I am curious about this because of the recent comparison between the iPod market share and what can happen to the iPad.<p>For reference, here's an article by David Heinemeier Hansson about it: http://37signals.com/svn/posts/1397-why-an-ipod-killer-will-never-kill-the-ipod<p>In short, DHH talks about the three things a competitor needed to do in order to beat the iPod:
- superior industrial design
- iTunes-beating catalogue of content
- better desktop experience than iTunes.<p>This got me thinking. The iPod was overpriced when compared to the alternatives and did pretty much only one thing: play music. Even with only one task, the competitors took a lot of time to actually beat it experience-wise (and that's if we are optimist enough to consider the Zune a better experience).<p>Fast forward to the iPad, it does a lot of things so it's even harder for the other companies to beat it.<p>So why did the iPod win its battle? And does it make sense to compare the two markets?
======
pedalpete
Though the iPod experience was significantly better than competitors when it
first launched, within a few years Panasonic, and iRiver had devices which
neared the usability of iPods. I've got a ZuneHD, and it is much more usable
than the iPod touch (I had one of those too).

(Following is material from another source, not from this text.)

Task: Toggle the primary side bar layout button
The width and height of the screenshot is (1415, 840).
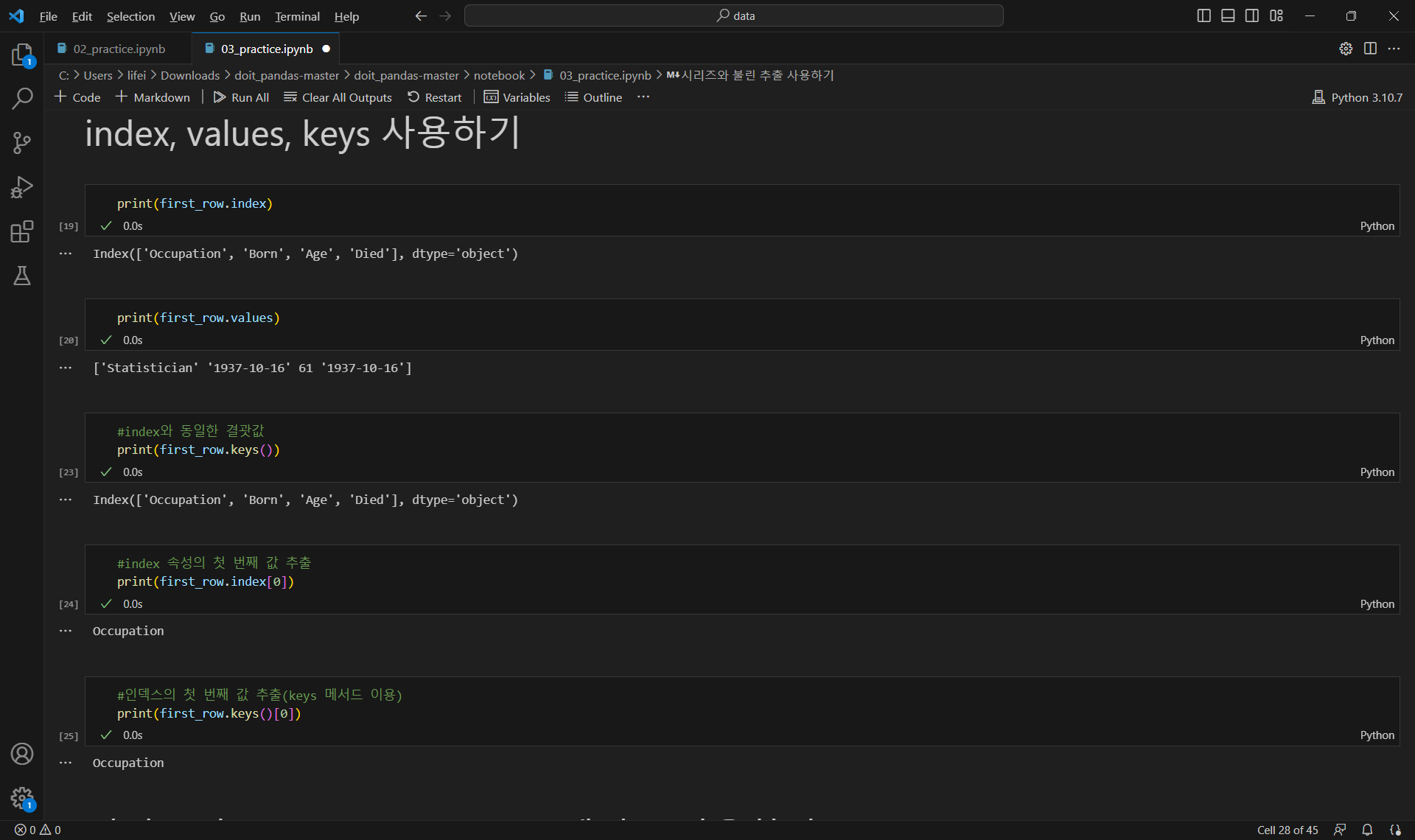Action: point(1203,15)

Though usability had a significant affect on the initial strength of the iPod,
I believe it was Apple's HUGE marketing effort the created exponential growth.

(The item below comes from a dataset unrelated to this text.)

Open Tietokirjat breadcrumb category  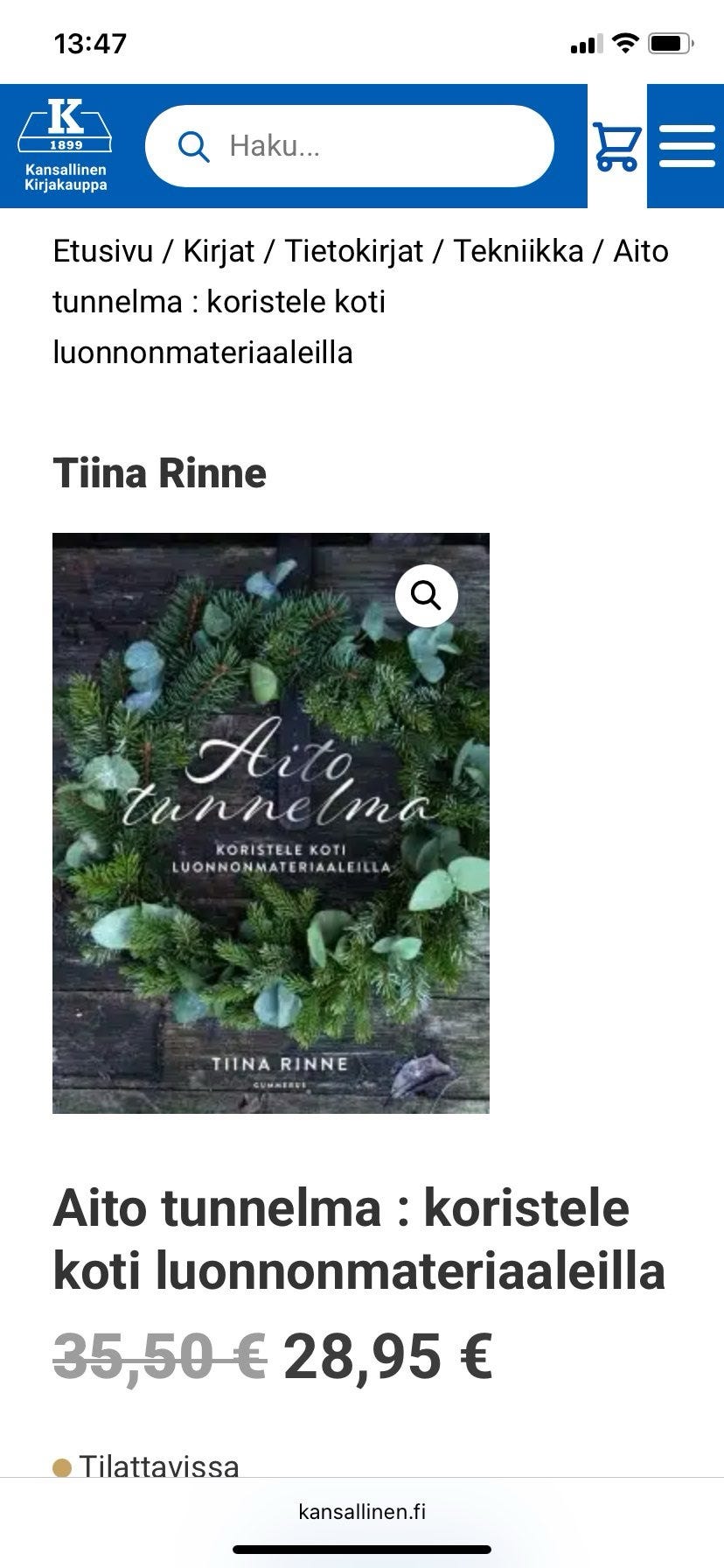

I see the same thing in the current market. As Apple is selling both hardware
and software, and taking all the profits, they invest heavily in marketing and
create a single consistent message. If we compare that to Android, who is
responsible for marketing? The hardware manufacturers are doing most of the
marketing, which creates a fragmented message re: Android, as each maker is
trying to sell their hardware. People can only absorb so many messages, and I
think it gets confusing for people.

I think comparing the two markets is a bit simplistic. Due to the app
ecosystem, and a stronger demand in OS capabilities, I think this will be a
different market. But Apple's strength in marketing and current 'darling'
status should be considered in any market comparison. The market gives Apple a
halo, and Apple has been exceptionally good at keeping it polished.

------
ZeroGravitas
Positive (for Apple) reasons for success:

* They put the hard stuff in iTunes, and made the iPod a mostly dumb receptacle. Competitors either didn't have a software hub, and so put everything into the device (giving bad UI) or just skipped that part (like the metadata normalisation).

* Having done the above Apple could make the core elements of finding and playing music very smooth. The scroll wheel was killer here.

Not so positive, but still key reasons:

* Both Microsoft and Sony committed suicide by being in bed with big media. It was Sony's market to lose, but they'd already stuffed up Minidisc (which was great tech for it's time, I kept mine until the 3rd gen of iPod hade enough storage to justify its use) for the same reasons. At roughly the same time frame Microsoft was putting DRM on CDs you ripped yourself and got seduced by their own hype about DRM for music. They promised a Spotify-like experience, probably ahead of its time, but couldn't deliver it smoothly enough.

How does this translate to the new market? Google is putting the hard stuff on
the web/cloud (maps, navigation, youtube, gmail, voice recognition, answer-
phone transcription) which means the phone/tablet can do more while doing less
and it seems Apple's trying to follow with iOS5, but I don't see them having
the competency to do so. I guess we'll see.

Personally, I think Apple will win as long as tablets are status signals. Once
everyone has one, they'll have Android ones.